It was only two weeks ago that a self-driving car belonging to Google crashed into the side of a bus due to judgment calls the software deemed necessary. As we reported there would be some scrutiny of the engineering behind self-driving car technology and now a robotics expert from Duke University came through for the skeptics. 

Missy Cummings is the director of a robotics focused lab called the Human and Autonomy Lab at Duke University and testified to a Senate commerce committee that the self-driving technology isn't ready for deployment. Present at the hearing were executives from Google, General Motors, Delphi and Lyft, according to The Verge.  

Speaking of the self-driving technology embedded into the cars that the UK want on the roads by 2017, she said: "There is no question someone is going to die in this technology. The question is when, and what can we do to minimize that."

She further went on to say, "I perceive there to be a rush to field systems that are not ready for widespread deployment. One issue is operation in bad weather including standing water on roadways, drizzling rain, sudden downpours and snow." 

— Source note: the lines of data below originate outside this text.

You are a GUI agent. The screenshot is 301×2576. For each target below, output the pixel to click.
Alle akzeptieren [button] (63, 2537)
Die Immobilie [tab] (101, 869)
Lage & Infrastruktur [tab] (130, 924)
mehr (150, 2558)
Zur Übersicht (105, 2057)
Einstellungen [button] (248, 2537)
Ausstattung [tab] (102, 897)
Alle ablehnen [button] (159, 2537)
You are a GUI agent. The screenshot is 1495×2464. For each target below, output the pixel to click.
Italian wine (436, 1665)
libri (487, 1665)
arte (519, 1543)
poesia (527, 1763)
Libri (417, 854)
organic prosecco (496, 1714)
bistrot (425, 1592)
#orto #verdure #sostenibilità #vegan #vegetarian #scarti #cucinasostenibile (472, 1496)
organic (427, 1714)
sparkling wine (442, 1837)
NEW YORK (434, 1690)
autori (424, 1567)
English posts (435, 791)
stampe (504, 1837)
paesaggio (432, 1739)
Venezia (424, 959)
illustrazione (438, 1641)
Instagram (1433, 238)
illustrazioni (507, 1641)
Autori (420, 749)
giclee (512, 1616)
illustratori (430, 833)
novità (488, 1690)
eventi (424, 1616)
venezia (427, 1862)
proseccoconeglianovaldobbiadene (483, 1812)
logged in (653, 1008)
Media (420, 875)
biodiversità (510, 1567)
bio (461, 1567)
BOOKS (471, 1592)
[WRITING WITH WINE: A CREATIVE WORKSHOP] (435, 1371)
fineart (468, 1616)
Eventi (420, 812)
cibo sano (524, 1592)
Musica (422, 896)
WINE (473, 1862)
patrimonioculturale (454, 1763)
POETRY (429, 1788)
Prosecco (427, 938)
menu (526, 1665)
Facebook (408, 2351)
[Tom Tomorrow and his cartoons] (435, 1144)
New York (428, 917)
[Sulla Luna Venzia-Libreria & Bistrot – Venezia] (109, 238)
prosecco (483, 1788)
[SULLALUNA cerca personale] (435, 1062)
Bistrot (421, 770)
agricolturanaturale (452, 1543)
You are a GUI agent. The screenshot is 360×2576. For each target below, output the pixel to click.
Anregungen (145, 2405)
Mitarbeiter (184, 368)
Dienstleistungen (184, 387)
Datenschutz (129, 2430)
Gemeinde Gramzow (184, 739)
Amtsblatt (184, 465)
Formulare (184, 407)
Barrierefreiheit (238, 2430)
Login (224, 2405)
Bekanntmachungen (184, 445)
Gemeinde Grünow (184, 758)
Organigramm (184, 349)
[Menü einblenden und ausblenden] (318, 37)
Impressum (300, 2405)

Chris Urmson, who defended the autonomous cars in the accident two weeks ago encouraged the Senate to start putting the federal regulations in place for the driverless cars so they can fast track getting them onto the roads, despite the scrutiny after the bus accident and accidents before them. He also urged the Senate to legalize the cars across the country instead of individual states using the technology.

Urmson told the Senate: "If every state is left to go its own way, it would be extremely impractical to operate autonomous vehicle across state boundaries." 

Further queries into how vulnerable the GPS system was to hacking was brought to the Senate's attention by Cummings as well. 

As a result, Urmson has said that the driverless cars have done over 1.4 million miles and have done the equivalent of 108 years on the road and that they were ready for deployment. According to TechInsider, Google's fleet of cars has only been in "17 minor accidents since 2012."